[Exercise goal]:
Where a line below holds the string "Chocolate", copy that line.

[Stored data]:
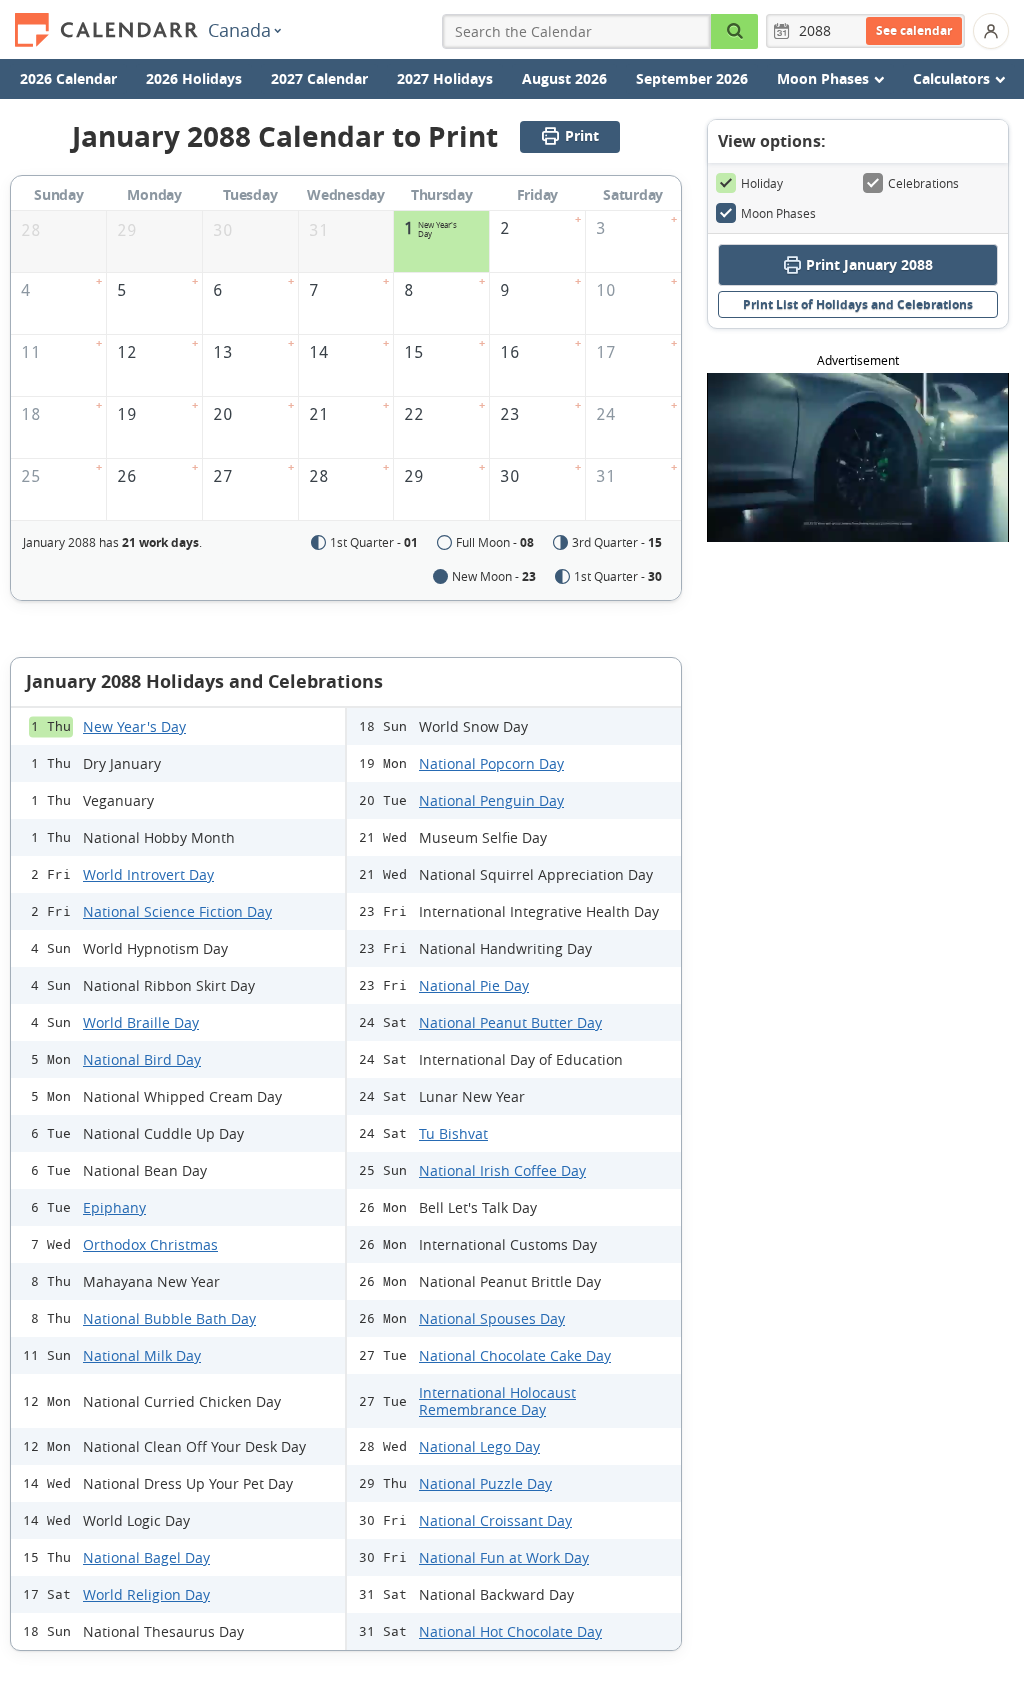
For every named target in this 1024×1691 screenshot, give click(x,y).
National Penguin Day (491, 800)
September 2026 (692, 78)
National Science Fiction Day (177, 911)
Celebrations (923, 183)
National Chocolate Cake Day (515, 1355)
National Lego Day (479, 1446)
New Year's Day (134, 726)
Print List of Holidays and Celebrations (858, 304)
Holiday (762, 183)
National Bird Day (142, 1059)
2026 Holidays (194, 78)
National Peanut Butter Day (510, 1022)
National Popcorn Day (491, 763)
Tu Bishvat (453, 1133)
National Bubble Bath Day (169, 1318)
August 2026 (564, 78)
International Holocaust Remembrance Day (497, 1401)
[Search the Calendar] (735, 31)
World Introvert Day (148, 874)
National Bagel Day (146, 1557)
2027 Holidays (445, 78)
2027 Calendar (319, 78)
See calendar (914, 30)
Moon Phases (778, 213)
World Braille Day (141, 1022)
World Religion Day (146, 1594)
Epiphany (114, 1207)
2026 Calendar (68, 78)
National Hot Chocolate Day (510, 1631)
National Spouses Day (492, 1318)
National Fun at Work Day (504, 1557)
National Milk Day (142, 1355)
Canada (239, 30)
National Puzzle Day (485, 1483)
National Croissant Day (495, 1520)
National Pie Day (474, 985)
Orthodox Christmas (150, 1244)
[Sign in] (991, 31)
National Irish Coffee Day (502, 1170)
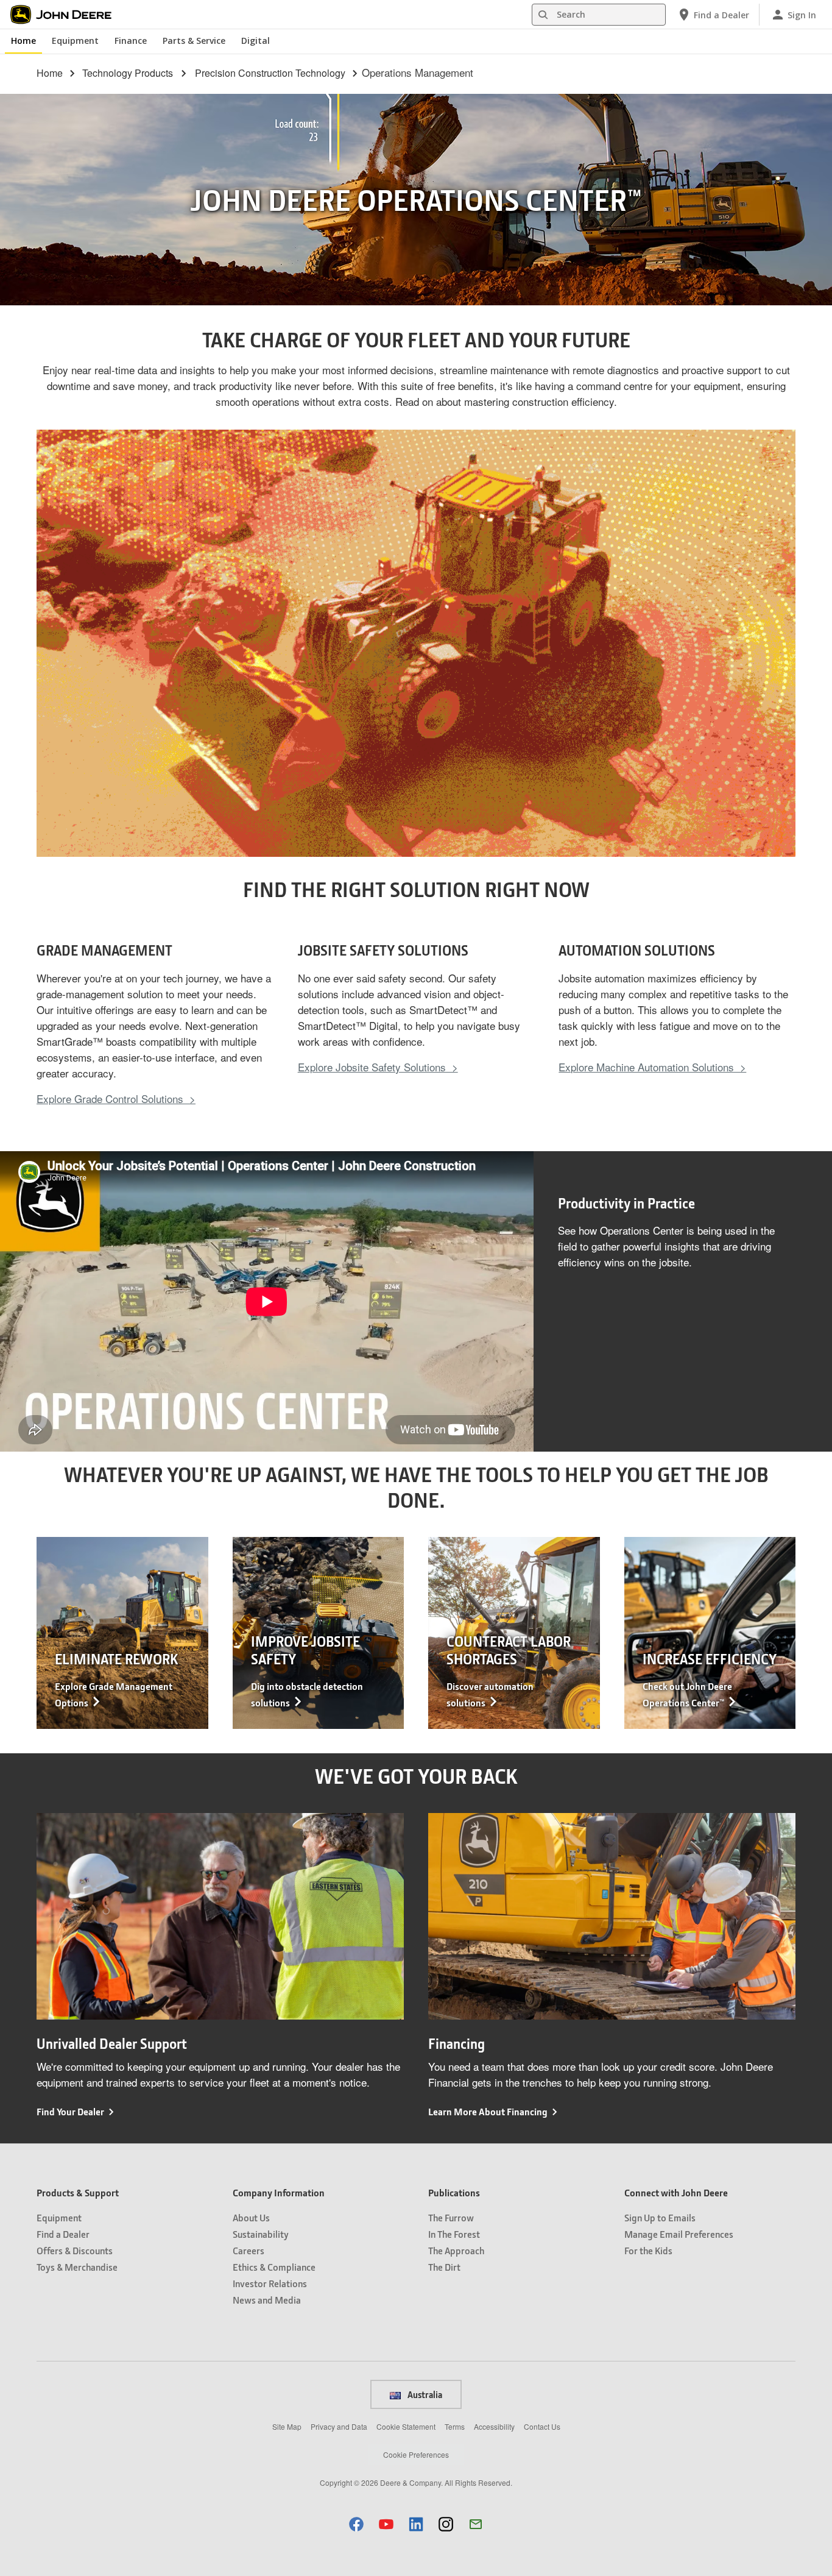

[Answer to this exercise]:
National Chocolate Cake Day (515, 1355)
National Hot Chocolate Day (510, 1631)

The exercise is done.